= Luke Carman =

Australian fiction writer and academic

Luke Carman is an Australian fiction writer and academic. He is known for his collection of semi-autobiographical stories, which is entitled An Elegant Young Man. The stories are set in Liverpool, Australia, a suburb outside Sydney. He has been called a post-grunge lit writer, a reference to an Australian literary genre from the 2000s which emerged following the 1990s grunge lit genre.

==Career==
===An Elegant Young Man===
His first book, An Elegant Young Man, won the NSW Premier's Literary Award for New Writing. An Elegant Young Man is a collection of short stories that are linked together, and which are semi-autobiographical. The stories have a protagonist whose name is also Luke and who lives in the author's hometown. Carman stated that he used Liverpool, Australia, as a setting because Australia's "western suburbs have been largely absent from the face of Australian fiction", with an effort to show the "...ugliness of working class suburbia and the pain of being an outsider" with "...authenticity, warts and all."

In one of the stories, a teen who "...dreams of fame fade[s] into an adulthood of blue collar work"; the narrator/author is described as a "...passive force, constantly in the midst of the action but solely as an observer who cannot save anybody", as if in "paralysis", until characters' lives are "quietly lost to monotony." In another story, a female character who faces an abusive relationship becomes addicted to drugs. Carman used a "writers’ network" to hold discussions about draft versions of the book and perform the drafts, which helped him to develop his writing

===Other activities and awards===
He is a casual academic at Western Sydney University's Writing And Society Research Centre. In 2014, the Sydney Morning Herald named him the Best Young Novelist. One of his stories, "Liverpool Boys", is used in the SBS podcast series entitled True Stories, which showcases what SBS calls "Australia’s best emerging and early-career writers." He has published in HEAT, Westside and the Cultural Studies Review.

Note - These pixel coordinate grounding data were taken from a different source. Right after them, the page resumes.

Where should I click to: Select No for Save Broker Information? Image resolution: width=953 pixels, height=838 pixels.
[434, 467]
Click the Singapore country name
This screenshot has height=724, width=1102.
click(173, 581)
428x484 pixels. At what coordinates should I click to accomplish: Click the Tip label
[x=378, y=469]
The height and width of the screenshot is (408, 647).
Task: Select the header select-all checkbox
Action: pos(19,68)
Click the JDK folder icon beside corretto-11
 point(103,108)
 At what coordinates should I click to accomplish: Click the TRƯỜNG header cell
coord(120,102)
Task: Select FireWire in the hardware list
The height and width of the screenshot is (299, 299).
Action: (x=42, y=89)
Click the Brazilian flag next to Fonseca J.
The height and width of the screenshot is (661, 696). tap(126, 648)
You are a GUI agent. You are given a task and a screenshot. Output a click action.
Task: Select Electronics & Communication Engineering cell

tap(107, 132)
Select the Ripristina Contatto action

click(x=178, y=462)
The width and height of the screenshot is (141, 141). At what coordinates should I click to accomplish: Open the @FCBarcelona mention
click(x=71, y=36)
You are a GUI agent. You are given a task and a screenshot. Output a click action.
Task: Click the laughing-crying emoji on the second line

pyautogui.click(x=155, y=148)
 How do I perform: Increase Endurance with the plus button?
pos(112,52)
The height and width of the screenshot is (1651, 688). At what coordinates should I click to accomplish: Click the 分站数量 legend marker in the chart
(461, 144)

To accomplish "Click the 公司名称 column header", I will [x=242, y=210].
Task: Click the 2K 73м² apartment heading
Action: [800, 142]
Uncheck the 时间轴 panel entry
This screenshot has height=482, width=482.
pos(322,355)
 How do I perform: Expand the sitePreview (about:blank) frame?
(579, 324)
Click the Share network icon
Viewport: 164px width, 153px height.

Intimate Antipathies, a collection of his essays was published in July 2019 by Giramondo, while a further collection, An Ordinary Ecstasy, was published in 2022.

===Essay on Melbourne's literary scene===
In 2016, Carman's essay on the Melbourne literary scene attracted international attention. An article in The Guardian stated what while "Australian creative industries are in crisis...[,] Luke Carman’s galvanising and venomous essay has started the wrong conversation" with his essay, a "jeremiad against the Melbourne literary scene that was published in the journal Meanjin. Carman's essay criticizes "arts administrators at creative institutions – journals, festivals, funding bodies and hubs", who he states are "anti-artists". Ben Eltham states that top arts administrators may earn higher salaries than the poorly-paid writers. At the journal Overland, Emmett Stinson stated that the "response [to the essay] has been overwhelmingly negative"; however, he stated that for "...all of its hyperbolic rhetoric, the essay is a call for a limited form of underclass literary revolt – and the studied refusal of a creeping professionalisation" in the writing world.